◆ GIVEN TASK
Please repeat word for word the part of the data that opens with the line containing "Given: Click the green padlock security icon" and closes with the line containing "point(99,124)", including both of those lines.
◆ ◆ ◆ ◆
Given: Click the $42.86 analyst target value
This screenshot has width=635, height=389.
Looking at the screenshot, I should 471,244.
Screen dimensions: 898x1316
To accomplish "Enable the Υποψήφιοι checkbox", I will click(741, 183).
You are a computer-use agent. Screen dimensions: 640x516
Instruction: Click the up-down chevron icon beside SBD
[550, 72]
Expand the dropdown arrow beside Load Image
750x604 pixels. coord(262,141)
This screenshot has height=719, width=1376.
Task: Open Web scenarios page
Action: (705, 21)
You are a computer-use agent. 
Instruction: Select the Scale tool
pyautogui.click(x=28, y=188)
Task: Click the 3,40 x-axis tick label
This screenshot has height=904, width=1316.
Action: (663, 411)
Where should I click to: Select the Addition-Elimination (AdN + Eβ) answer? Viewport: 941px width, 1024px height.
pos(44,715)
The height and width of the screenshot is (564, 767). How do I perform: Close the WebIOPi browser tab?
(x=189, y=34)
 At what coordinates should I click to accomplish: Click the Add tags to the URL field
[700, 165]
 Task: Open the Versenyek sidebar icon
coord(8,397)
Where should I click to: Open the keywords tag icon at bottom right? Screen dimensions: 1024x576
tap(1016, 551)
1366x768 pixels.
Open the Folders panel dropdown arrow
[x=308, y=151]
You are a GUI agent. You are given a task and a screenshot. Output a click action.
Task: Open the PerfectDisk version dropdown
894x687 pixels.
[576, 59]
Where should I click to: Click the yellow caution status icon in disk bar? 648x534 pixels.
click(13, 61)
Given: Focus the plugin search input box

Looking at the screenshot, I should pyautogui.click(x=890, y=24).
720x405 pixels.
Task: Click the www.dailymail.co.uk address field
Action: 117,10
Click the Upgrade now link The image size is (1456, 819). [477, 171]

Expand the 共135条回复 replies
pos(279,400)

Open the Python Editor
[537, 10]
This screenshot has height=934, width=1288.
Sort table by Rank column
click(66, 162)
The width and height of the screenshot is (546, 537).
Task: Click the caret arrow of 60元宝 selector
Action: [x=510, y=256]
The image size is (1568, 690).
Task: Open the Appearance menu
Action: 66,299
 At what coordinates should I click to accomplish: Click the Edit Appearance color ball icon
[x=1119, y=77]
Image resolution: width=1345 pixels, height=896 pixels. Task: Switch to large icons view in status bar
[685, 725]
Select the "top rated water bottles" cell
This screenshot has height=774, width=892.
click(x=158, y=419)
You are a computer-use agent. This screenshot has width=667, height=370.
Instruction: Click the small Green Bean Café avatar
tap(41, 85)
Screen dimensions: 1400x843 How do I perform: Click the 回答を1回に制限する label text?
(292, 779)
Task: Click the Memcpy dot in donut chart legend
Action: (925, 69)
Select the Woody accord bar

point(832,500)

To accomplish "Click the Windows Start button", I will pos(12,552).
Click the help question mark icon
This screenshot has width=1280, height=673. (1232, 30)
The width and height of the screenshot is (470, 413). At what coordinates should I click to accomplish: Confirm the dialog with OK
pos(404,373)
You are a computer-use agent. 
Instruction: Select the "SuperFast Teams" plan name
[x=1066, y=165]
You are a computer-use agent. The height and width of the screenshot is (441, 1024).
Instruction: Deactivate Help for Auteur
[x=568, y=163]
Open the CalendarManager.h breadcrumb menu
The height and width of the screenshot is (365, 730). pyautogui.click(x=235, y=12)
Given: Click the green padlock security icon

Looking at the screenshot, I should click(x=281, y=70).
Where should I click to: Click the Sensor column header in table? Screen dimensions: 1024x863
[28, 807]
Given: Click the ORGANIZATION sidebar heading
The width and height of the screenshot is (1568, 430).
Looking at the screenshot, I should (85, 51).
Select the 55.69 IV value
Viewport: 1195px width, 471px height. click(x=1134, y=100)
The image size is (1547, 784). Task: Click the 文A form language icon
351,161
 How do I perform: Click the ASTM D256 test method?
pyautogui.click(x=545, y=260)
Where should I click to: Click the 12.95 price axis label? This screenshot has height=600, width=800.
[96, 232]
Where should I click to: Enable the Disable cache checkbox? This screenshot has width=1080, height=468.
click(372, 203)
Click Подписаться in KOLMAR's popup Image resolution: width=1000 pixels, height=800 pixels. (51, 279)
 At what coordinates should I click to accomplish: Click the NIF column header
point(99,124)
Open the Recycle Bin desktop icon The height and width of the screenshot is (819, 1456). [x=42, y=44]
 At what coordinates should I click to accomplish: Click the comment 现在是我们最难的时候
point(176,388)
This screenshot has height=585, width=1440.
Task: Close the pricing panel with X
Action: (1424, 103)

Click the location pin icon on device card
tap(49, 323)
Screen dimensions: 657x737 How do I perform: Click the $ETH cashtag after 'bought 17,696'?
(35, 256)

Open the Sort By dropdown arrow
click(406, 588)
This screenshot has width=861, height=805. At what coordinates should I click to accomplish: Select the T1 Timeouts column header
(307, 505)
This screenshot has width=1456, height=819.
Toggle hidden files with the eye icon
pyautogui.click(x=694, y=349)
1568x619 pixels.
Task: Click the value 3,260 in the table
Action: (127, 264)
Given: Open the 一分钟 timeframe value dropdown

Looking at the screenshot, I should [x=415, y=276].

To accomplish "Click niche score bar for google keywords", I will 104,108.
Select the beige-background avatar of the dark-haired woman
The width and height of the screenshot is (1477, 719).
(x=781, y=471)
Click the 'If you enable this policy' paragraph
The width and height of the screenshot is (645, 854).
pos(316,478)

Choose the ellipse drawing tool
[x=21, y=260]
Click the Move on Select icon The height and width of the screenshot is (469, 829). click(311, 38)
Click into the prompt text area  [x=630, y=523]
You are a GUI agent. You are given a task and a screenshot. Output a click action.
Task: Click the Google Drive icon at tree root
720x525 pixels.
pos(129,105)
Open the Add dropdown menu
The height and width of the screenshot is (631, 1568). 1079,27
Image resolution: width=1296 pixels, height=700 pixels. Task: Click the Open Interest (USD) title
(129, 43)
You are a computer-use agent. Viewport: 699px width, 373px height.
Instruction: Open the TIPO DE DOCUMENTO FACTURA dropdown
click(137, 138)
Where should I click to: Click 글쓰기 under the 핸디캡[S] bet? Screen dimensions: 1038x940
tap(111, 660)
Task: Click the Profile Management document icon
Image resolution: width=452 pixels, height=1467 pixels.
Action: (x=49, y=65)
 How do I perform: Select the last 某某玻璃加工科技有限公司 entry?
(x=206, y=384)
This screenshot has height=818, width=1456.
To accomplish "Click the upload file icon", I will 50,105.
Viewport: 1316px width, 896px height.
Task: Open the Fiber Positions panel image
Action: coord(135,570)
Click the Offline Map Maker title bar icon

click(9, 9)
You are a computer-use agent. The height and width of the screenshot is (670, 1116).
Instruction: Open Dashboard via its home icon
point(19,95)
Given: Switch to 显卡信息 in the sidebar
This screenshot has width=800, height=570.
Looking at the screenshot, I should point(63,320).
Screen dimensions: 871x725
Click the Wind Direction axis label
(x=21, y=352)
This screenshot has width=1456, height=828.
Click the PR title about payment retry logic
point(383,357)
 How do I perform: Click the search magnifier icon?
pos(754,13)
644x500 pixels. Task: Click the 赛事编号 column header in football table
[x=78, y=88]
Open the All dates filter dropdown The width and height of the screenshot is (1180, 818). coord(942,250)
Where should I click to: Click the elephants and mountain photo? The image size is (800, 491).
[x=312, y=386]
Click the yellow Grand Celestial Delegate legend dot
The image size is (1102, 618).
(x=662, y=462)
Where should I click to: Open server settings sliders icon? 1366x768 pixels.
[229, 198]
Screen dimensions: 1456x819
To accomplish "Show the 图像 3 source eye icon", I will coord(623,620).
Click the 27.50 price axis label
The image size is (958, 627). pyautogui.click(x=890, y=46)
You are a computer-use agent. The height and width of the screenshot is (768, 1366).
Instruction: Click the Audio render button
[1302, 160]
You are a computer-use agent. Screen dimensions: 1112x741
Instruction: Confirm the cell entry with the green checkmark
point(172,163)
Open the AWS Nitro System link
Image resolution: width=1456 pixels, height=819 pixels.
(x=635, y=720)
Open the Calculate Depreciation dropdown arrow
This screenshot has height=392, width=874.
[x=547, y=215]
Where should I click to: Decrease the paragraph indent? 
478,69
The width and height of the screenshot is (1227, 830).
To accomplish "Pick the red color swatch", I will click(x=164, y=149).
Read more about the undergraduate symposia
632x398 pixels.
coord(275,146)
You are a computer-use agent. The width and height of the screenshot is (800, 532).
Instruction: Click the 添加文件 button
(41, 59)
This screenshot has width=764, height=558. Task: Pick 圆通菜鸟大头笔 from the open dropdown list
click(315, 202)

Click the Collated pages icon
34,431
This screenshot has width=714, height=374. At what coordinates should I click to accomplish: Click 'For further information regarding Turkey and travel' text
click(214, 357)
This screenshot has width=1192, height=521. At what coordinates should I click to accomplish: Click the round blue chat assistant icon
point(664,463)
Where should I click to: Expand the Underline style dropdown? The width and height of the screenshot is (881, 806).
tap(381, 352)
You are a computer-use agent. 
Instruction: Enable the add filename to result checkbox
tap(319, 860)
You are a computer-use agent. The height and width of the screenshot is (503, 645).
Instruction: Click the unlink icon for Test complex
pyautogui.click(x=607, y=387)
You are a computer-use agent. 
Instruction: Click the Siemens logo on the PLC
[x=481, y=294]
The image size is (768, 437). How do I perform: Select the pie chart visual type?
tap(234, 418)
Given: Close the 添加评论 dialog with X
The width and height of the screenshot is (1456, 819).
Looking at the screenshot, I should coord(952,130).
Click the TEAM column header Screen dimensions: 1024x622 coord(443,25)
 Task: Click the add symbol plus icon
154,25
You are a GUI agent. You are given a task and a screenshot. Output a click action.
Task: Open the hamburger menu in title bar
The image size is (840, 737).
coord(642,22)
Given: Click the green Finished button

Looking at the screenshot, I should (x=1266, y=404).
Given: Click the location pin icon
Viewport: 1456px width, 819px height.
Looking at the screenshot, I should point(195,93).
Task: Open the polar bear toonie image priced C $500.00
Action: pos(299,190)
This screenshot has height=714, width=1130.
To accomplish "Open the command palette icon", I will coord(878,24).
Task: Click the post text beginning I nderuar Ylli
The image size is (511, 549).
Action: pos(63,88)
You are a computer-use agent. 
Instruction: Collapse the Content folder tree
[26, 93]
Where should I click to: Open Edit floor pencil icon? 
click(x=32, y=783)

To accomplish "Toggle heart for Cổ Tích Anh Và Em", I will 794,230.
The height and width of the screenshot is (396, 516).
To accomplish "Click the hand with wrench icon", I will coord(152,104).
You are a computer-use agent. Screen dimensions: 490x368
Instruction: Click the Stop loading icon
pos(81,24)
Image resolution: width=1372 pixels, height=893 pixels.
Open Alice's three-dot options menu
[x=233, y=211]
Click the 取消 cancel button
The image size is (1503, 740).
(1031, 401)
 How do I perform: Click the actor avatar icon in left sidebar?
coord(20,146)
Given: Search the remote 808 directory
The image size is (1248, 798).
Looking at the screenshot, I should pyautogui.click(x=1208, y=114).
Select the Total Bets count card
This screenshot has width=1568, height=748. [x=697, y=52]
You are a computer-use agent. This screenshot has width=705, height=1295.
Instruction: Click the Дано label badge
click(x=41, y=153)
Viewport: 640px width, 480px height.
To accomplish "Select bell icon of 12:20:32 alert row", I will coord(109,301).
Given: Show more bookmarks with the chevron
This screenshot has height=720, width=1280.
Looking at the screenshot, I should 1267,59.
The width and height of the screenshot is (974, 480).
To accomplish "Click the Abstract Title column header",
◆ ◆ ◆ ◆
◆ SOLUTION TO THIS PROBLEM
Given: Click the green padlock security icon

Looking at the screenshot, I should click(x=281, y=70).
Where should I click to: Click the Sensor column header in table? Screen dimensions: 1024x863
[28, 807]
Given: Click the ORGANIZATION sidebar heading
The width and height of the screenshot is (1568, 430).
Looking at the screenshot, I should (85, 51).
Select the 55.69 IV value
Viewport: 1195px width, 471px height. click(x=1134, y=100)
The image size is (1547, 784). Task: Click the 文A form language icon
351,161
 How do I perform: Click the ASTM D256 test method?
pyautogui.click(x=545, y=260)
Where should I click to: Click the 12.95 price axis label? This screenshot has height=600, width=800.
[96, 232]
Where should I click to: Enable the Disable cache checkbox? This screenshot has width=1080, height=468.
click(372, 203)
Click Подписаться in KOLMAR's popup Image resolution: width=1000 pixels, height=800 pixels. (51, 279)
 At what coordinates should I click to accomplish: Click the NIF column header
point(99,124)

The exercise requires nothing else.